Before him lay a deep hollow, entirely surrounded by gigantic cliffs. The surface of the valley was dotted with enormous trees, a strange sight so far from a Martian waterway.
The ground itself was clothed in brilliant scarlet sward, picked out with innumerable patches of gorgeous wild flowers.
Beneath the glorious effulgence of the two moons the scene was one of indescribable loveliness, tinged with the weirdness of strange enchantment.
For only an instant, however, did his gaze rest upon the natural beauties outspread before him. Almost immediately they were riveted upon the figure of a great banth standing across the carcass of a new-killed thoat.
The huge beast, his tawny mane bristling around his hideous head, kept his eyes fixed upon another banth that charged erratically hither and thither, with shrill screams of pain, and horrid roars of hate and rage.
Carthoris quickly guessed that the second brute was the one he had blinded during the fight in the tunnel, but it was the dead thoat that centred his interest more than either of the savage carnivores.
The harness was still upon the body of the huge Martian mount, and Carthoris could not doubt but that this was the very animal upon which the green warrior had borne away Thuvia of Ptarth.

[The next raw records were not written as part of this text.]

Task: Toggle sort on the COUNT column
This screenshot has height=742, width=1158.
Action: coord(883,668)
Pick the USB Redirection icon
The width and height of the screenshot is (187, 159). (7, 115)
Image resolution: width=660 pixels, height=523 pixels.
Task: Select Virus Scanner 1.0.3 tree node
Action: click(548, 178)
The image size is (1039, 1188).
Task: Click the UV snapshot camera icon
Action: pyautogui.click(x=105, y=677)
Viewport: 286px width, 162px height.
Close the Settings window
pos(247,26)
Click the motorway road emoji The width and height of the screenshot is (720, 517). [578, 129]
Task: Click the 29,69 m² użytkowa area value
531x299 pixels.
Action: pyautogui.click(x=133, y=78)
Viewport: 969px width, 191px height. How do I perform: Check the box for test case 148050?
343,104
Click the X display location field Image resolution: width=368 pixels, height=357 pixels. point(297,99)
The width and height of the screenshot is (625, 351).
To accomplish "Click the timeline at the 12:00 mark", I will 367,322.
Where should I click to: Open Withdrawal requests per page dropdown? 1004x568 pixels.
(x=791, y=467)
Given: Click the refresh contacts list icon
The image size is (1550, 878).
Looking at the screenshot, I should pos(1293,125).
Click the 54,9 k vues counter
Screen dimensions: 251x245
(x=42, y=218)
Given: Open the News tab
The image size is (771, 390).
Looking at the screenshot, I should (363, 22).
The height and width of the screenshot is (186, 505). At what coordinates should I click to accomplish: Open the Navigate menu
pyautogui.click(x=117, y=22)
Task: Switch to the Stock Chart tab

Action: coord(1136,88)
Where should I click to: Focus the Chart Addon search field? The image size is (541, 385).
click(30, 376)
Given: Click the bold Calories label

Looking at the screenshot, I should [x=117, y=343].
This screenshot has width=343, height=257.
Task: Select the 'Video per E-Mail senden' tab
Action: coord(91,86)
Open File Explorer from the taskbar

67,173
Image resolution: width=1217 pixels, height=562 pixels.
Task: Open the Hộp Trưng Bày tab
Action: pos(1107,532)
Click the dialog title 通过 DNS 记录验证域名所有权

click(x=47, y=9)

But where were the rider and his prisoner? The Prince of Helium shuddered as he thought upon the probability of the fate that had overtaken them.
Human flesh is the food most craved by the fierce Barsoomian lion, whose great carcass and giant thews require enormous quantities of meat to sustain them.
Two human bodies would have but whetted the creature's appetite, and that he had killed and eaten the green man and the red girl seemed only too likely to Carthoris. He had left the carcass of the mighty thoat to be devoured after having consumed the more tooth-some portion of his banquet.
Now the sightless banth, in its savage, aimless charging and counter-charging, had passed beyond the kill of its fellow, and there the light breeze that was blowing wafted the scent of new blood to its nostrils.